## Selected text
● ● ●
How-To Guides

How to Cook Spider Steak

Two raw spider steaks on a wooden board, showing marbling and steak shape

What Is a Spider Steak?

How to Cook Spider Steak: Also known as oyster steak in the US, the spider steak (an Australian term) is taken from the hip joint. Shaped like a kidney or oyster, it is a lesser-known cut with only two per animal – one from each hip. It is marbled with a distinctive web of intramuscular fat and requires a skilled butcher to extract fully intact from inside the hip, along the aitch bone.

This small, flavourful cut is prized for its rich marbling and deep colour. In the UK, it is sometimes referred to as the Pope’s Eye, though this term is also used for the rump, which can lead to confusion. For clarity, we use the term spider steak.

How Long Does It Take to Cook Beef Spider Steak?
● ● ●
## Entries shown
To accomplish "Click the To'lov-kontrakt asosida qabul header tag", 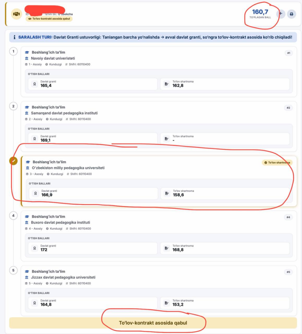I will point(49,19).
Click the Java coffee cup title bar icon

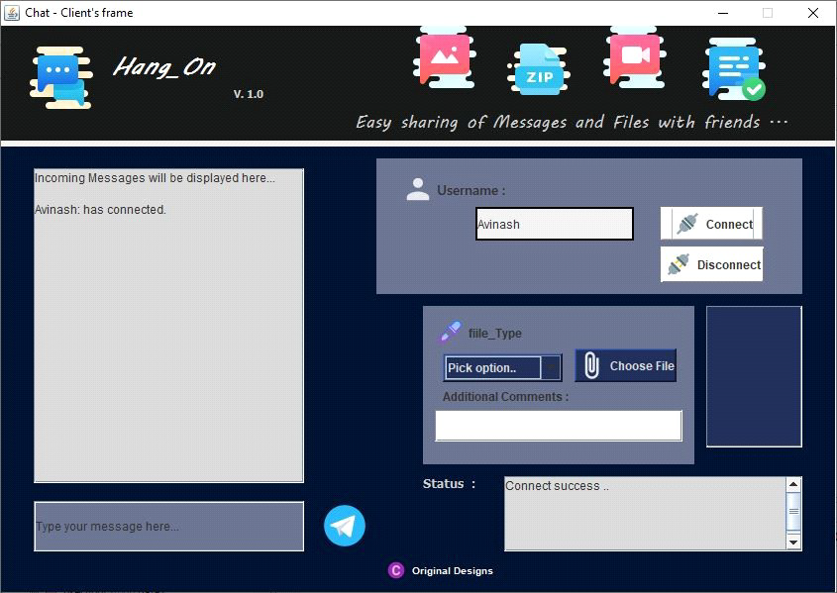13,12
● ● ●
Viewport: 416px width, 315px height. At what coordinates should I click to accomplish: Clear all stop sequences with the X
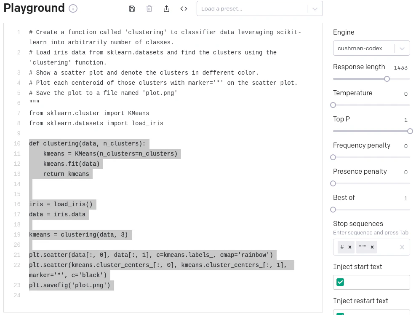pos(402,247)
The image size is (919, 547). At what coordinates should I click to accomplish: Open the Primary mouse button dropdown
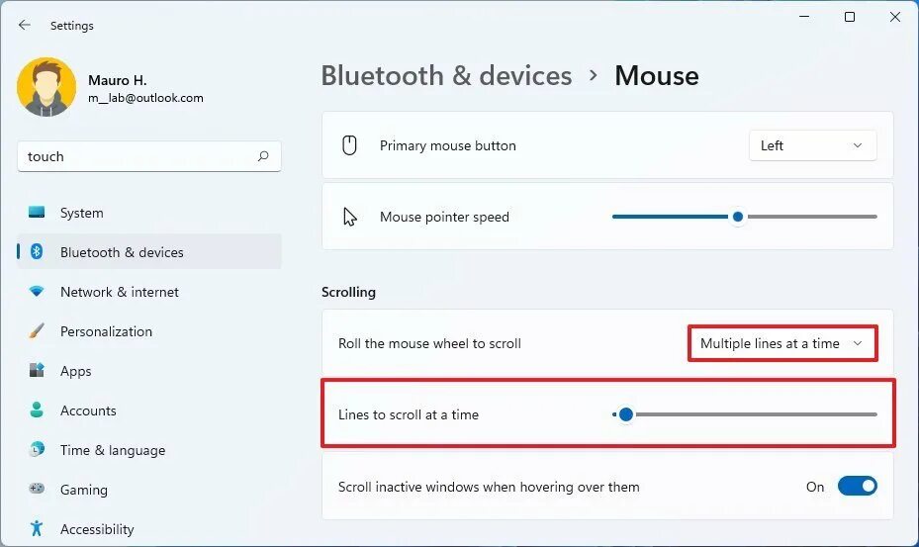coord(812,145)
● ● ●
## Actions to take
1/ In the spider steak text, what is the cut called in the US?
2/ In the entries, swap "dropdown" for "menu" in the lines starting at the one containing "Viewport: 416px width, 315px" and ending at the one containing "coord(812,145)". Return only those lines, with the pictures left out.

## Outputs for the tasks
1/ Oyster steak.

2/
Viewport: 416px width, 315px height. At what coordinates should I click to accomplish: Clear all stop sequences with the X
pos(402,247)
The image size is (919, 547). At what coordinates should I click to accomplish: Open the Primary mouse button menu
coord(812,145)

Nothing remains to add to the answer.